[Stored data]
►
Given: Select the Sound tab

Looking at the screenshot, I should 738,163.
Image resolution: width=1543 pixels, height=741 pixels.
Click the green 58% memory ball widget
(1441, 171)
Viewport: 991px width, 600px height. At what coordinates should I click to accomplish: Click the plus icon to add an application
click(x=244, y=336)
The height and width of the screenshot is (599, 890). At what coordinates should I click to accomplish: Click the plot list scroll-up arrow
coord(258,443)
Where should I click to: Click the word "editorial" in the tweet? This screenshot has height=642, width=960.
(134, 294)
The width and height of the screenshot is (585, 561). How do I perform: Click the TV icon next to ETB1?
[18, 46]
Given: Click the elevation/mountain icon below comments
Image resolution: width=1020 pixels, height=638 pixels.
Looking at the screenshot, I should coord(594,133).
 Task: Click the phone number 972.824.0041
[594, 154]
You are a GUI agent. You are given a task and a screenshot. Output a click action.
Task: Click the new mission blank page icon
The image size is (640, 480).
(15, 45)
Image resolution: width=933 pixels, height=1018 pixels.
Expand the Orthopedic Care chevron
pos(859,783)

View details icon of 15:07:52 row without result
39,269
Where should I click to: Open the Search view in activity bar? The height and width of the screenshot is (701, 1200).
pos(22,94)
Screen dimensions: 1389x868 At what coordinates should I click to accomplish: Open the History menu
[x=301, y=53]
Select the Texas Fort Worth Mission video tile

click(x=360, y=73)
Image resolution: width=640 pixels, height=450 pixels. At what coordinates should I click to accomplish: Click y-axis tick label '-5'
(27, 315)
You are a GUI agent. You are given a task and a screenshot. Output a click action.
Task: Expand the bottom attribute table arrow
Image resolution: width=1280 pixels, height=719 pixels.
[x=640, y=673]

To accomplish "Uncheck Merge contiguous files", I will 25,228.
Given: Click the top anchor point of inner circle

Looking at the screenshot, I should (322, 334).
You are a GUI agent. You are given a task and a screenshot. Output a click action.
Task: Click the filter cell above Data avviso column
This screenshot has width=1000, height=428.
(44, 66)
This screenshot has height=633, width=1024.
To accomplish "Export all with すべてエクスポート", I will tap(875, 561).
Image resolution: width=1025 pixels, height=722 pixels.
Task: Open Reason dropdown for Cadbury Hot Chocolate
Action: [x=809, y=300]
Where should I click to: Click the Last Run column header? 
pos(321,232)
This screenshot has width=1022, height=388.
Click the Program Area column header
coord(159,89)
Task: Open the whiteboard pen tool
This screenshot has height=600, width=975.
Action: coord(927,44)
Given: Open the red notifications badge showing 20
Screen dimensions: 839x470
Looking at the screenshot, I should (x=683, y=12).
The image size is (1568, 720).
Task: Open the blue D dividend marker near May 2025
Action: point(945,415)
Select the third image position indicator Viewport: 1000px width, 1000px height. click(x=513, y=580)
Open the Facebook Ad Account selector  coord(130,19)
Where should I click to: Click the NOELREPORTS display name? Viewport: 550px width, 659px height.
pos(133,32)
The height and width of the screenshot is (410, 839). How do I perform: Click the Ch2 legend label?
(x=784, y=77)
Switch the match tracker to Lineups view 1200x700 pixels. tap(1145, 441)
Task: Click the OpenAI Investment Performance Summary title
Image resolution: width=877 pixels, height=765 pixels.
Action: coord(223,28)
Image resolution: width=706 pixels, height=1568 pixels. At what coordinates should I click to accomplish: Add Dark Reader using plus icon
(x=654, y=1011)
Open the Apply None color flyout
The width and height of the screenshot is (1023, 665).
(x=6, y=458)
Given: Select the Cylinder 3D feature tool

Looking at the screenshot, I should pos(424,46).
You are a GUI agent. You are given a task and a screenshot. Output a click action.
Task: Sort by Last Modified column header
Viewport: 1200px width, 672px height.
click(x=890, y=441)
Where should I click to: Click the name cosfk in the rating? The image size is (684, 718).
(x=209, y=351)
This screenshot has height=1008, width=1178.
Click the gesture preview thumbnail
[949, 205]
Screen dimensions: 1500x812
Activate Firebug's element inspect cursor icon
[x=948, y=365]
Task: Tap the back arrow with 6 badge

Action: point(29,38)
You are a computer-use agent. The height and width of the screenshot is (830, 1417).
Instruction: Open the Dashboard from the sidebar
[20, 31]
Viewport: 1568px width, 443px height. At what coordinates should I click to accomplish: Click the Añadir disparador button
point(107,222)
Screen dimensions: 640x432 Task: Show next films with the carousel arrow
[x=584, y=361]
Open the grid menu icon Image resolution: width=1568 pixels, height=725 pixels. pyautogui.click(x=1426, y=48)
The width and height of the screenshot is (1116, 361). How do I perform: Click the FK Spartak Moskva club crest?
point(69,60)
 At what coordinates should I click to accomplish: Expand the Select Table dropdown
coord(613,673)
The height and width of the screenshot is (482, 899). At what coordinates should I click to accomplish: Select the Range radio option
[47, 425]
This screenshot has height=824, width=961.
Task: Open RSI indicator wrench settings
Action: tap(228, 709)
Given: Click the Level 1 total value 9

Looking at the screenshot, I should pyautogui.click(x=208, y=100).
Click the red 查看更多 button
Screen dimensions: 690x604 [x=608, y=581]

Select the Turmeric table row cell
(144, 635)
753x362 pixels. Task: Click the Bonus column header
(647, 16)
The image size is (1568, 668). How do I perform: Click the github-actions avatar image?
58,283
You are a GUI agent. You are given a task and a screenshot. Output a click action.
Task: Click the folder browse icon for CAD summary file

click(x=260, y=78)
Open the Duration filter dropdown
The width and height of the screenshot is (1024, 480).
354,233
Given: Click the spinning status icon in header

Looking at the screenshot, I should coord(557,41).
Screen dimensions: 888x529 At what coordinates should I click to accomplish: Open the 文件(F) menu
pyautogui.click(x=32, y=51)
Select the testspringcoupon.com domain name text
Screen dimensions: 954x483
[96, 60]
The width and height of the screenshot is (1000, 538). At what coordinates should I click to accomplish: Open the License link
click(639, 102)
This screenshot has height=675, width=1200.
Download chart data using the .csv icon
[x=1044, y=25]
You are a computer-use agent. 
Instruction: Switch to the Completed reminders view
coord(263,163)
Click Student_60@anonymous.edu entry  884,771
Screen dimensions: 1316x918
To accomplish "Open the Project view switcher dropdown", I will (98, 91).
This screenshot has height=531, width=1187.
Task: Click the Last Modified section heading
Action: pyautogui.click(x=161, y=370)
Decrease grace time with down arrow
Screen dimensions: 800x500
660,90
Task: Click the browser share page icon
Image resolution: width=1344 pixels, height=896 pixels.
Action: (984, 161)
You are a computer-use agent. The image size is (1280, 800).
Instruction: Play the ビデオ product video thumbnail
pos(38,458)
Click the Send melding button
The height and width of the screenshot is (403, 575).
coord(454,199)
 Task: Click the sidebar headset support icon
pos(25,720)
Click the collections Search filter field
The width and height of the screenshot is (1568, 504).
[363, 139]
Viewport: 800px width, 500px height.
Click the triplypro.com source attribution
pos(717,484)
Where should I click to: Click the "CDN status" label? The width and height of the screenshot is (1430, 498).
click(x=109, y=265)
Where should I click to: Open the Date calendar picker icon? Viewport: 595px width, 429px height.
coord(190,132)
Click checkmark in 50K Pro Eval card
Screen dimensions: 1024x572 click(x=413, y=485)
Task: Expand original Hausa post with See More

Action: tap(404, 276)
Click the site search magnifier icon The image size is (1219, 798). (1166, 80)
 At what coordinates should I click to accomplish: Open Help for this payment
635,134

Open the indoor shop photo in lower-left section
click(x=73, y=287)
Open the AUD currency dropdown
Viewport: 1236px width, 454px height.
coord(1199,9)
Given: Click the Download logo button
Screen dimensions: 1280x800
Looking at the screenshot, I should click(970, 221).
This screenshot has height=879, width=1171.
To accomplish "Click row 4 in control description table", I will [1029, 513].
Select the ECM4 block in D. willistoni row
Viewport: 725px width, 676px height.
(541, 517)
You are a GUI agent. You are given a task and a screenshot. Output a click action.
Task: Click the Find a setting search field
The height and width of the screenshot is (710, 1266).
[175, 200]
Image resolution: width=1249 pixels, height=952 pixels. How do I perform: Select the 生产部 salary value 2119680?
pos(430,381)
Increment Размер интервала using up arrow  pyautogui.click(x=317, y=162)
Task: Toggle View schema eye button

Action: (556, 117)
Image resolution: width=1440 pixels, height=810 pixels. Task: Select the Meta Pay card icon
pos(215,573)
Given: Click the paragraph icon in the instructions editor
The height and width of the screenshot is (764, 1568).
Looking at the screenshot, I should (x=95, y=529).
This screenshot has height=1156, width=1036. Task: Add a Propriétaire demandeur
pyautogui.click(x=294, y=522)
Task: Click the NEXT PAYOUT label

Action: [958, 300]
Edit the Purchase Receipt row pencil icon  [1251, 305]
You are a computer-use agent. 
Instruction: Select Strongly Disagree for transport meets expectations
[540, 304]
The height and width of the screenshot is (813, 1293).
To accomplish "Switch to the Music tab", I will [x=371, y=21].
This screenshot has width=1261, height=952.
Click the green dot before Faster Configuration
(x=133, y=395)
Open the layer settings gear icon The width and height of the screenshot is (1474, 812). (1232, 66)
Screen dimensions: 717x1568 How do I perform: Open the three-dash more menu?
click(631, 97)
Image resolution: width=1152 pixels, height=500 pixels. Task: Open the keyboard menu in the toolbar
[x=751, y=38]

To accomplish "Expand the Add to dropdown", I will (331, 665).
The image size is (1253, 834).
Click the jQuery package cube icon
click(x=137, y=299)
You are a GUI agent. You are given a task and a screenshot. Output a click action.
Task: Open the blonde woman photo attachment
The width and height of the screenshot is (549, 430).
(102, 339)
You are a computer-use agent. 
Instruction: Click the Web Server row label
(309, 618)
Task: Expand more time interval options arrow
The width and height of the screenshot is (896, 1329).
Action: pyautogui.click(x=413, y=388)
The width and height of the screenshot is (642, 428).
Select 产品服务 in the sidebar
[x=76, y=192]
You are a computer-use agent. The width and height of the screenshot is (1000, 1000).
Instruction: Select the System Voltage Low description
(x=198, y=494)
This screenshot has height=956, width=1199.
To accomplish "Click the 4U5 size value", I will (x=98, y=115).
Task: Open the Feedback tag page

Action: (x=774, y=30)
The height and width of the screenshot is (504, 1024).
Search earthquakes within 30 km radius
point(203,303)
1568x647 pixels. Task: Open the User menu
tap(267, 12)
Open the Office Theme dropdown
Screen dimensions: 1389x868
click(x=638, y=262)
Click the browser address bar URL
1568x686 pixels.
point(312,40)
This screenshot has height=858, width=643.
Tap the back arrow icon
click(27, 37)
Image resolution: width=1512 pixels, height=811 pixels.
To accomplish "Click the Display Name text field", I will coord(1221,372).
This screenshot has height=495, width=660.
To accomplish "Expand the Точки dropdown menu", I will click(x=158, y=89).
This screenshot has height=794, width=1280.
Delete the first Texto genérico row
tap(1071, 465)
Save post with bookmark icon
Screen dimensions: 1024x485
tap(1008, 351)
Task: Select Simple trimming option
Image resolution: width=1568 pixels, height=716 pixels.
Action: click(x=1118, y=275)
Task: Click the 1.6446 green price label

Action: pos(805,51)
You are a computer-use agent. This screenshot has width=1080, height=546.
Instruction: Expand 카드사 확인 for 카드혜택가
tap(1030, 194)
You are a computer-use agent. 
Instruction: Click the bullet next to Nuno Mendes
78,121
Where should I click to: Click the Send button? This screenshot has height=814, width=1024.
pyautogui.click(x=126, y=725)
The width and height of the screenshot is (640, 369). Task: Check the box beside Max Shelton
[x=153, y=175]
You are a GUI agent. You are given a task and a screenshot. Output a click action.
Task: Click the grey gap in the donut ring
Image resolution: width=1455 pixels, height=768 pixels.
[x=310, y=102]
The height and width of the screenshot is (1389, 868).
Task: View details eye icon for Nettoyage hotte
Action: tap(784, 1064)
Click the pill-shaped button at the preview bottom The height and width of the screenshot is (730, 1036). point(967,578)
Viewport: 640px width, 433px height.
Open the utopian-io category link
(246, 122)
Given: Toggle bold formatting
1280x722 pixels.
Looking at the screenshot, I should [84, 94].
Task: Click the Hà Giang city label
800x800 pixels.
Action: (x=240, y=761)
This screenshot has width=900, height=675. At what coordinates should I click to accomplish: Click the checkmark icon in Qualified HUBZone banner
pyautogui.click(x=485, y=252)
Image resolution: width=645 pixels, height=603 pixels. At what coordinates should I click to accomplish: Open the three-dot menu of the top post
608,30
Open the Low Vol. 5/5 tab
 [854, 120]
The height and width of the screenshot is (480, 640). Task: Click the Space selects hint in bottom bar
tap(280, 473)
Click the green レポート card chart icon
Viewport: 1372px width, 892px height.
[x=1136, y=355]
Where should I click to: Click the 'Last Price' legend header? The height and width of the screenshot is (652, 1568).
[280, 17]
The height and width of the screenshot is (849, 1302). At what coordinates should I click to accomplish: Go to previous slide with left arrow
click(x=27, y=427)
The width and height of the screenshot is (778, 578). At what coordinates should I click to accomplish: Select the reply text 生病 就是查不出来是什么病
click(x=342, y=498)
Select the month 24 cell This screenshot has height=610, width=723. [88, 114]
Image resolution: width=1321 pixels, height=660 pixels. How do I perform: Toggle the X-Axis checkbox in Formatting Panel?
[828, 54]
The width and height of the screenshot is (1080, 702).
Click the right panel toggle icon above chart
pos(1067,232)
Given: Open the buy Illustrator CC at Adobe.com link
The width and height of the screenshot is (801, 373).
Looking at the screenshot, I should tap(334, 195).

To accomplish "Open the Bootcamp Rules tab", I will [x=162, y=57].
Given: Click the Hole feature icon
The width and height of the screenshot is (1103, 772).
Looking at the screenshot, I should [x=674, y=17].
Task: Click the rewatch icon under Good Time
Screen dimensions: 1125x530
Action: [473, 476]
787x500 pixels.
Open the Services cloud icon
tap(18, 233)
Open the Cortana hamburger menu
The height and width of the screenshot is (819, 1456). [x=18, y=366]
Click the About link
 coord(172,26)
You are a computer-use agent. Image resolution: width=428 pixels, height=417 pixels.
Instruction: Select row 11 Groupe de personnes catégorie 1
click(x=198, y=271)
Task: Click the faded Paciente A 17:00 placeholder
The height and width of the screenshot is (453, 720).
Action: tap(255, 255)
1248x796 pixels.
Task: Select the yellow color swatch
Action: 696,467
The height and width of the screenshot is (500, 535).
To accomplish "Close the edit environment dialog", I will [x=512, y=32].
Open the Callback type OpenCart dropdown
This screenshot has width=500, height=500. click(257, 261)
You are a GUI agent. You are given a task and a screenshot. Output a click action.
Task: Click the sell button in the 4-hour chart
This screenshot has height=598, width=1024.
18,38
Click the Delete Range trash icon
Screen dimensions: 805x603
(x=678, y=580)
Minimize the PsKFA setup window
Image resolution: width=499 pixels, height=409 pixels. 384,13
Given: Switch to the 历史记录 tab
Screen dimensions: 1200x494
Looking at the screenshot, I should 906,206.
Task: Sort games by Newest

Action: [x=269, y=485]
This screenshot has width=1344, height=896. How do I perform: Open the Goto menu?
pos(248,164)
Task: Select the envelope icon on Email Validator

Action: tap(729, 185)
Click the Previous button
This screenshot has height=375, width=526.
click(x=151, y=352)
◄
▶ **What is required**
Wherever the line holding "753x362 pixels. Task: Click" falls in the entries above, copy exactly from it through the line holding "Screen dimensions: 1316x918", inclusive, and add nothing.

▶ **Solution to this exercise**
753x362 pixels. Task: Click the Bonus column header
(647, 16)
The image size is (1568, 668). How do I perform: Click the github-actions avatar image?
58,283
You are a GUI agent. You are given a task and a screenshot. Output a click action.
Task: Click the folder browse icon for CAD summary file

click(x=260, y=78)
Open the Duration filter dropdown
The width and height of the screenshot is (1024, 480).
354,233
Given: Click the spinning status icon in header

Looking at the screenshot, I should coord(557,41).
Screen dimensions: 888x529 At what coordinates should I click to accomplish: Open the 文件(F) menu
pyautogui.click(x=32, y=51)
Select the testspringcoupon.com domain name text
Screen dimensions: 954x483
[96, 60]
The width and height of the screenshot is (1000, 538). At what coordinates should I click to accomplish: Open the License link
click(639, 102)
This screenshot has height=675, width=1200.
Download chart data using the .csv icon
[x=1044, y=25]
You are a computer-use agent. 
Instruction: Switch to the Completed reminders view
coord(263,163)
Click Student_60@anonymous.edu entry  884,771
Screen dimensions: 1316x918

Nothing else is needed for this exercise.